**What is expected**:
Provide an exact reproduction of every entry.
*** Records to process ***
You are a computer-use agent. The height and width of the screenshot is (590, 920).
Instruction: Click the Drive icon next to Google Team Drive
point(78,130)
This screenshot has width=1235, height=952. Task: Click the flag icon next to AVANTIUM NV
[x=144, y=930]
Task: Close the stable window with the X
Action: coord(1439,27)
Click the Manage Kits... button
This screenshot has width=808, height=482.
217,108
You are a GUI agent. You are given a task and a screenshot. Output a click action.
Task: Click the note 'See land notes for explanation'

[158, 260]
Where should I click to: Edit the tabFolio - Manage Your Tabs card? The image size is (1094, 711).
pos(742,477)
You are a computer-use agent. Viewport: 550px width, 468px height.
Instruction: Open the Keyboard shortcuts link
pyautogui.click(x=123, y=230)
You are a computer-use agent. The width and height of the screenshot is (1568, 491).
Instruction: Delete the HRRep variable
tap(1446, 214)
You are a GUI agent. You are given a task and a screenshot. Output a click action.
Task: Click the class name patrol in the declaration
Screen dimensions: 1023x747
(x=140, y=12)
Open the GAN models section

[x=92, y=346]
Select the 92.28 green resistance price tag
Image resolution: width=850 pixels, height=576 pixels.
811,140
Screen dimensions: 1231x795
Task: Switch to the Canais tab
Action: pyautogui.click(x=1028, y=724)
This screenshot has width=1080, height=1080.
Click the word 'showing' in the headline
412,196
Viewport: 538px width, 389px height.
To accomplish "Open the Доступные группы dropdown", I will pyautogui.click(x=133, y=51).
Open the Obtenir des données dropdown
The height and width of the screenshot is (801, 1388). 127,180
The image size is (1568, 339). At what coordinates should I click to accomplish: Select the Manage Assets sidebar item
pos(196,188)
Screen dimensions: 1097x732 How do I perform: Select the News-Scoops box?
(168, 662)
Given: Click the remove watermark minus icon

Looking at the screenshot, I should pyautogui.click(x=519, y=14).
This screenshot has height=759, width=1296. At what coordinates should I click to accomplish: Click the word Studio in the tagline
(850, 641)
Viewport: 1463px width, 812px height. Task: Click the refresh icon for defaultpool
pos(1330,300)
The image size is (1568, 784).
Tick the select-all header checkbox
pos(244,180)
*** End of Records to process ***
**Response to the task**:
You are a computer-use agent. The height and width of the screenshot is (590, 920).
Instruction: Click the Drive icon next to Google Team Drive
point(78,130)
This screenshot has width=1235, height=952. Task: Click the flag icon next to AVANTIUM NV
[x=144, y=930]
Task: Close the stable window with the X
Action: coord(1439,27)
Click the Manage Kits... button
This screenshot has width=808, height=482.
217,108
You are a GUI agent. You are given a task and a screenshot. Output a click action.
Task: Click the note 'See land notes for explanation'

[158, 260]
Where should I click to: Edit the tabFolio - Manage Your Tabs card? The image size is (1094, 711).
pos(742,477)
You are a computer-use agent. Viewport: 550px width, 468px height.
Instruction: Open the Keyboard shortcuts link
pyautogui.click(x=123, y=230)
You are a computer-use agent. The width and height of the screenshot is (1568, 491).
Instruction: Delete the HRRep variable
tap(1446, 214)
You are a GUI agent. You are given a task and a screenshot. Output a click action.
Task: Click the class name patrol in the declaration
Screen dimensions: 1023x747
(x=140, y=12)
Open the GAN models section

[x=92, y=346]
Select the 92.28 green resistance price tag
Image resolution: width=850 pixels, height=576 pixels.
811,140
Screen dimensions: 1231x795
Task: Switch to the Canais tab
Action: pyautogui.click(x=1028, y=724)
This screenshot has width=1080, height=1080.
Click the word 'showing' in the headline
412,196
Viewport: 538px width, 389px height.
To accomplish "Open the Доступные группы dropdown", I will pyautogui.click(x=133, y=51).
Open the Obtenir des données dropdown
The height and width of the screenshot is (801, 1388). 127,180
The image size is (1568, 339). At what coordinates should I click to accomplish: Select the Manage Assets sidebar item
pos(196,188)
Screen dimensions: 1097x732 How do I perform: Select the News-Scoops box?
(168, 662)
Given: Click the remove watermark minus icon

Looking at the screenshot, I should pyautogui.click(x=519, y=14).
This screenshot has height=759, width=1296. At what coordinates should I click to accomplish: Click the word Studio in the tagline
(850, 641)
Viewport: 1463px width, 812px height. Task: Click the refresh icon for defaultpool
pos(1330,300)
The image size is (1568, 784).
Tick the select-all header checkbox
pos(244,180)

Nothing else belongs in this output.